A life-threatening reaction known as anaphylaxis is a risk when being treated with Laronidase. Report symptoms such as swelling of the facial features, throat or tongue, itching, skin rash, being lightheaded, difficulty breathing or tightness in your chest and irregular heart rhythms to your physician immediately, should they occur.

Storage

This medication will be stored in a professional medical setting, following all recommendations by the manufacturer for the safe treatment of the medication. The manufacturer recommends that doses of Laronidase be refrigerated but not allowed to freeze. Do not shake the medication and do not use it if it is expired. After diluting the medication with the solution for intravenous administration, it should be used immediately or discarded after 36 hours of refrigerated storage. Observe all expiry dates indicated on the packaging, as there are no preservatives of any kind added to Laronidase doses. Local requirements for safe disposal of expired medication should be followed.

Summary

Hurler's syndrome, a classification of MPS I disease, is a metabolic disease in which the patient is deficient in lysosomal enzymes. These enzymes are required for the normal bodily function of breaking down glycosaminoglycan molecules, which are carbohydrate strains found in the joints, bones, cartilage, corneas, skin and other cells of the body. Typically this disease is first spotted in children, who exhibit signs of slower growth rates and diseases involving their organs. Patients who are not treated typically survive only to age 10 before succumbing to lung or cardiac conditions associated with the disease.

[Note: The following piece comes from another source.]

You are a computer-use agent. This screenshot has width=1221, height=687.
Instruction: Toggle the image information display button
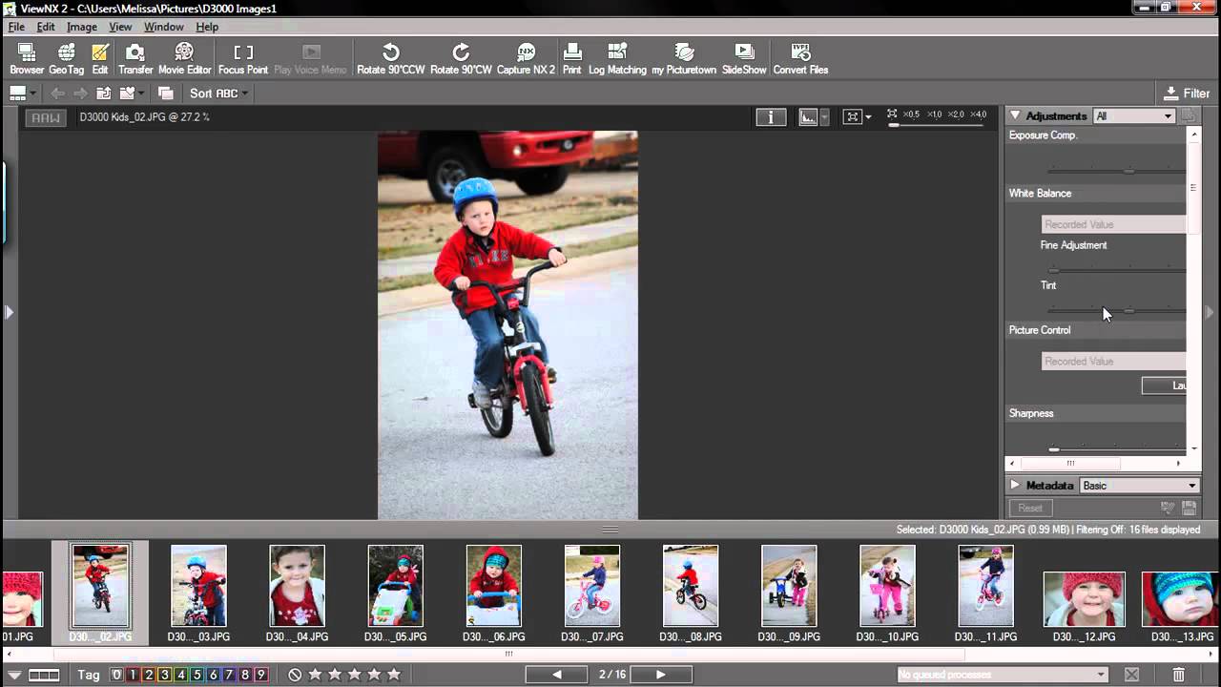click(x=771, y=116)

Laronidase has been used as an enzyme replacement therapy in these patients along with bone marrow or umbilical cord blood transplants. With this therapy, patients can experience a more normal life with less pain and symptoms of their disease. This medication is given as an intravenous infusion, in an amount calculated based on the patient's weight and age. The infusion time for the medication is typically over a three to four hour period, taking place in a medical setting such as a clinic or hospital.

Patients with respiratory diseases or those who are very young are not candidates for enzyme replacement therapy with Laronidase, nor are pregnant and breastfeeding women or geriatric patients. Risks associated with this treatment include respiratory problems and sensitivity to the medication known as anaphylaxis.